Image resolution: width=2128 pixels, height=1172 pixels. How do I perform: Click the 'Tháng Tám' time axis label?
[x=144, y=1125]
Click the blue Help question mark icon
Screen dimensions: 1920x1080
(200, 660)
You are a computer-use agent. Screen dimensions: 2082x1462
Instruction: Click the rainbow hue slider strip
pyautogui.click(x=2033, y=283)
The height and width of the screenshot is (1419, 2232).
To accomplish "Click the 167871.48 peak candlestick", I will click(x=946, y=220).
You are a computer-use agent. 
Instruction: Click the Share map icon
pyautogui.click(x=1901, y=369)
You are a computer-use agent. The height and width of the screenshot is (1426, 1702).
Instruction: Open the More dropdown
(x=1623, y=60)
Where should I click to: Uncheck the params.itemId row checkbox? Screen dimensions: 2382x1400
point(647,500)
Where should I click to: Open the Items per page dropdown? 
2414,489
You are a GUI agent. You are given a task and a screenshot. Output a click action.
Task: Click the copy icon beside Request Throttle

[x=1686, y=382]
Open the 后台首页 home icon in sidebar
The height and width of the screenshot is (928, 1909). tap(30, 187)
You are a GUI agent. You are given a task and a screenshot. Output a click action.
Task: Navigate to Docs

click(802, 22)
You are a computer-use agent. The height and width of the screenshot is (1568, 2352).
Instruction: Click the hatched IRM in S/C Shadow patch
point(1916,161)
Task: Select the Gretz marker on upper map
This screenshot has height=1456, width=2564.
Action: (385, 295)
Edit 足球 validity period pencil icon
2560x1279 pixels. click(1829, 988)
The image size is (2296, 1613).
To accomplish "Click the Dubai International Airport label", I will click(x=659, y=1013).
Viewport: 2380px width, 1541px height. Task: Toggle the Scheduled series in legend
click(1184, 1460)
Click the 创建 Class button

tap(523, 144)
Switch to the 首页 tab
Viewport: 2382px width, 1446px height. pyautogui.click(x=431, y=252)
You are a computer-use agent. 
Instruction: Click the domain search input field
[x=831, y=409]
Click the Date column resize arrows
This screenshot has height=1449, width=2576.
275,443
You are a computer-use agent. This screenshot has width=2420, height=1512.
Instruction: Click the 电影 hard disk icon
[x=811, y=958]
::::::::
● EXERCISE AIM:
Tally the lines in the listing that contain the string "accomplish", then report that tally alone.

● FINISHED EXERCISE:
2